Carro
passa muito rápido, rápido demais e deixa um sofrido rastro de sangue.
Atropela, tatua no meio fio o corpo de um cachorro que ainda vivo, almejava
logo aquele fim tão demorado. O motorista, nem ligando para o solavanco que o carro
dera, acelerou mais a medida da musica que no volume máximo estourava no
interior do veiculo.
Não
se ouviu latido, nem grunhido, nem gemido, som nenhum se ouviu daquele pobre
vivente recém-sentenciado a morte.
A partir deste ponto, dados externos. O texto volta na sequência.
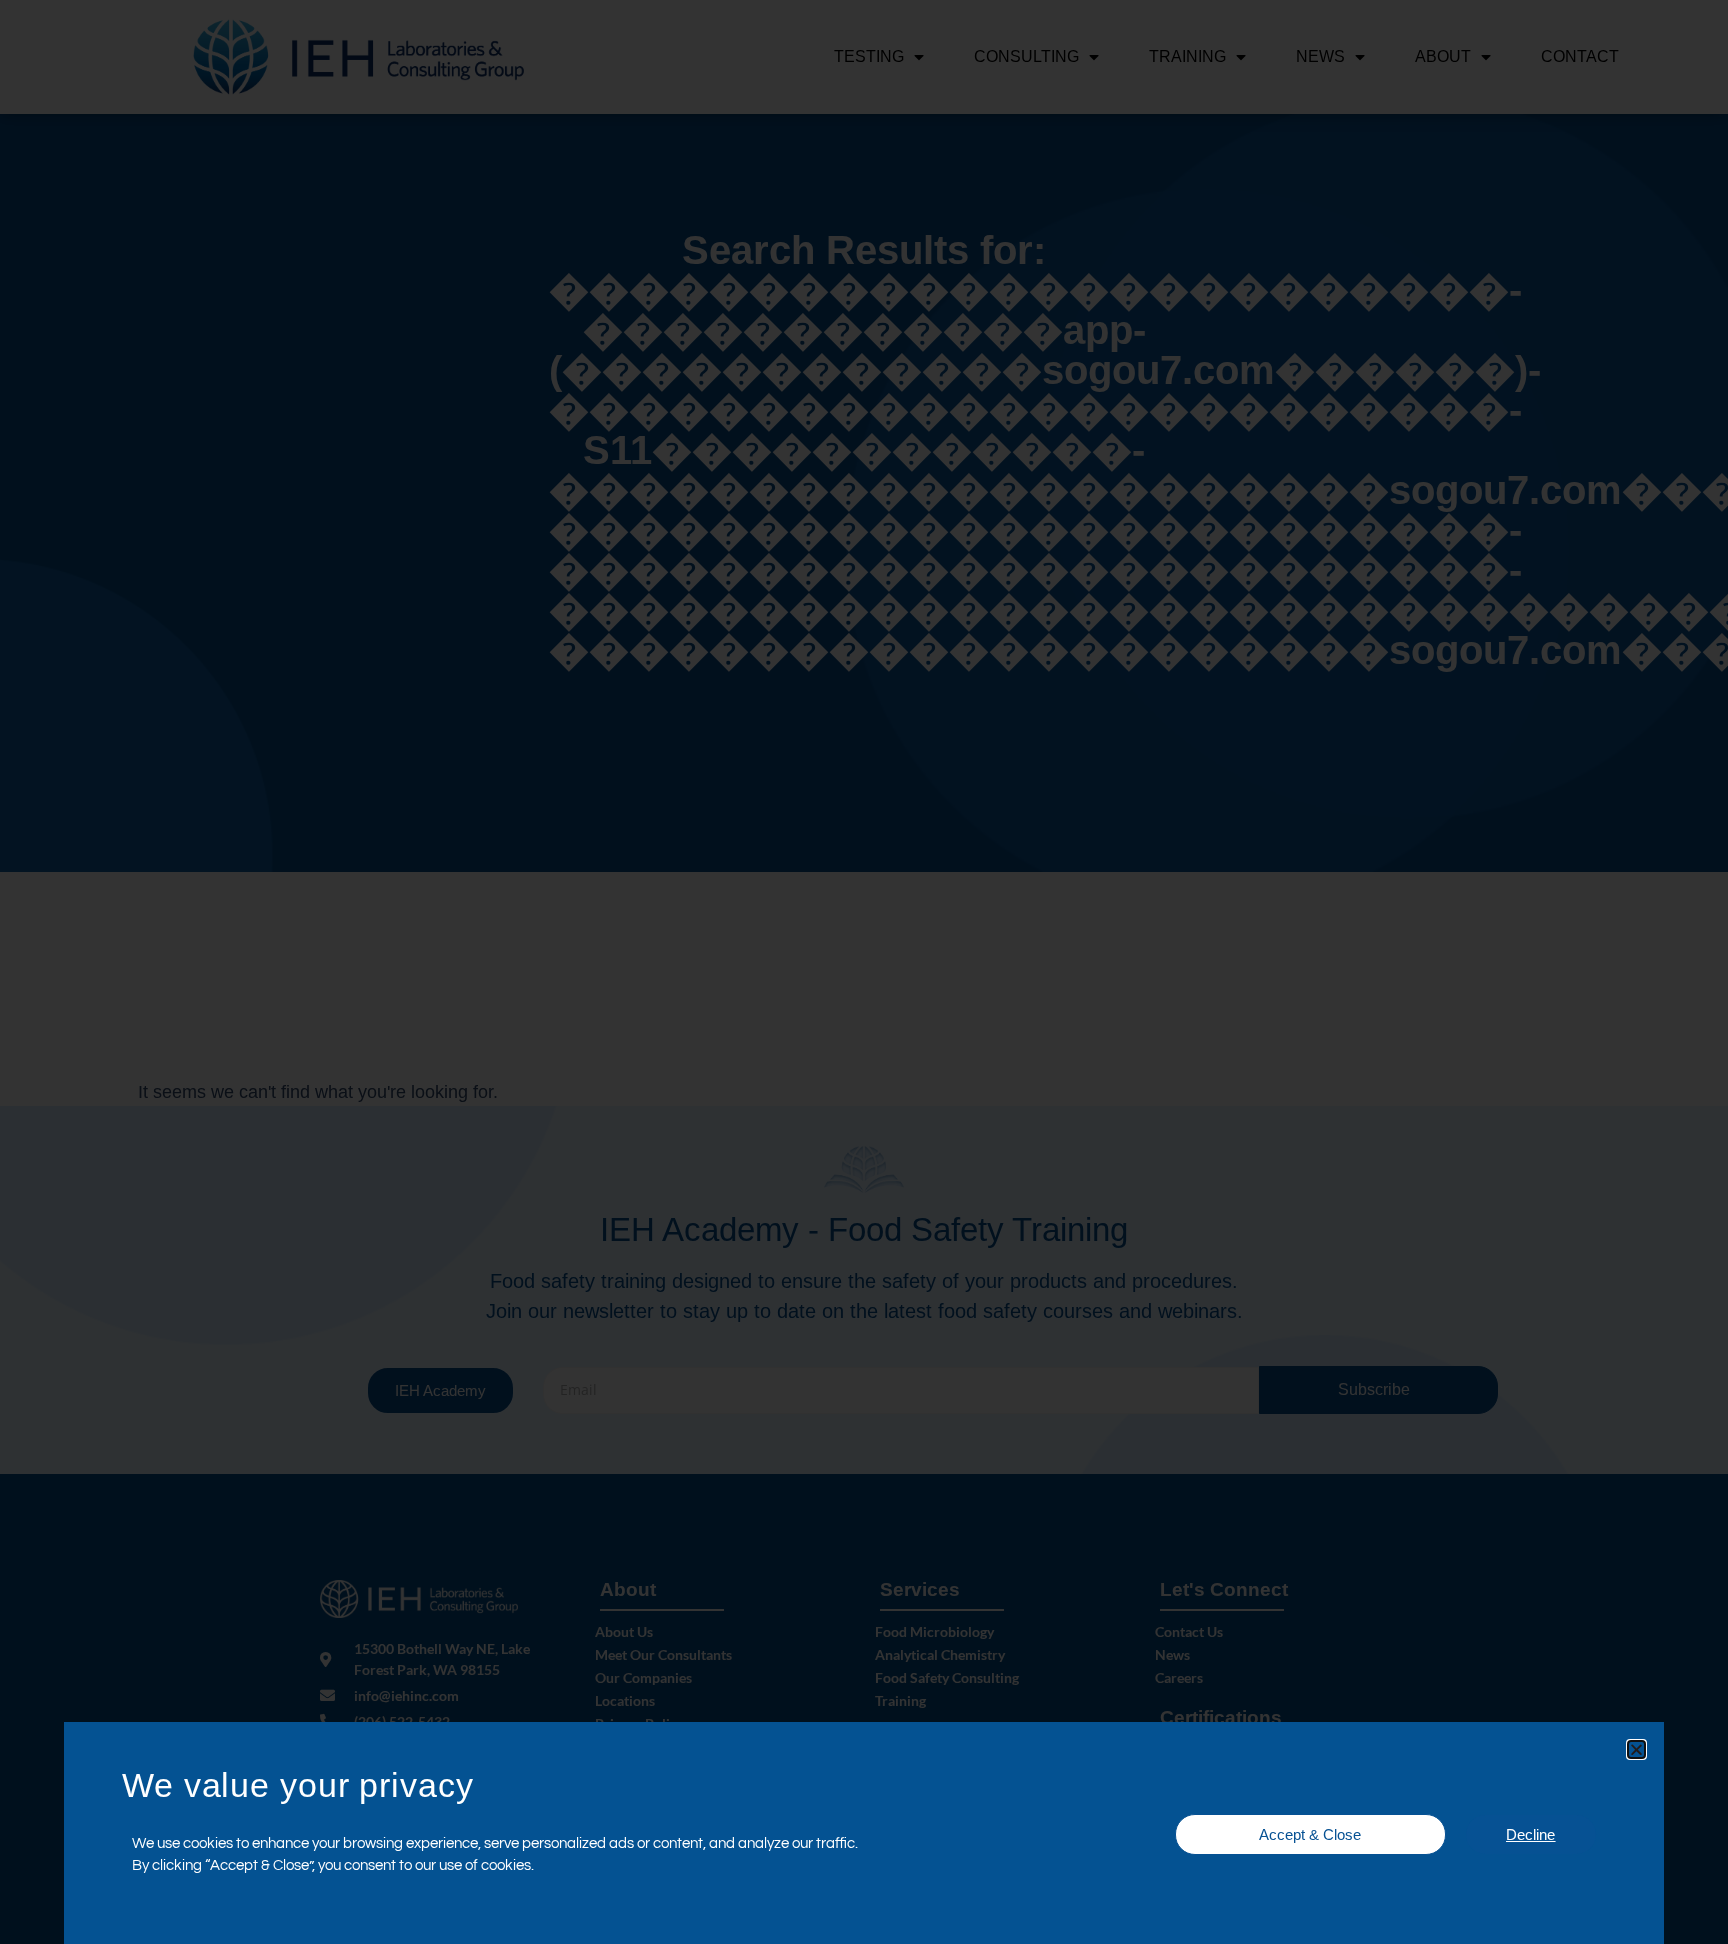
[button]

Como se já soubesse do seu destino, não exalou
nenhum som daquela pobre garganta, aquele vigor de cachorro vadio estava
obsoleto agora. Parecia certamente que aquela alma já sabia o que ia acontecer
com ela própria. Não se deu a oportunidade de desviar de se acomodar ou ao
menos tentar juntar a outra metade do seu corpo.
Eu
era criança, não sabia da divisão entre a vida e a morte. A partir daquele
momento fui reconhecendo que poderia existir dor. Eu havia me aproximado,
conseguia distinguir o que sempre havia nos livros de biologia da minha irmã,
mas não sentia orgulho pela minha perspicácia, e sim temeroso, ansioso, triste,
doía sentimentalmente, culpava-me por não ter brincado com aquele cachorro de
rua, um “vira-lata” vagabundo. Aquele cão era livre, era às vezes enxotado,
maltratado. Era livre, mas a liberdade dele era ruim, sem proposito algum,
talvez apenas este: acabar, morrer.
Estava
no meio de bastante gente, criança curiosa, me traumatizando pelo sofrimento
que parecia pular daqueles olhos do cachorro que ansiavam pena, dor,
necessidade de compaixão, um desejo que acabe logo tudo aquilo. Os olhos
pareciam adivinhar o meu desespero, estava pálido, gelado, estático. Pareceria
loucura, mas os olhos do cachorro, além de mostrar toda a dor, me consolavam,
me abduzia a aprender mais, por incrível que pareça da vida, daquele momento
que me faz até hoje ficar nostálgico, e triste (por que não?!). E um fato bem
importante é que se vendo rodeado por curiosos, muitos olhos curiosos, estritou-se
em apenas me olhar, com aquele singelo e maltratado semblante com todos este
significados, talvez por ter como ultima missão, não roubar um pedaço de carne,
nem tirar o sono da vizinhança, mas me ensinar da fortaleza humana, da
necessidade de consolo, da fragilidade do corpo da compaixão, do destino.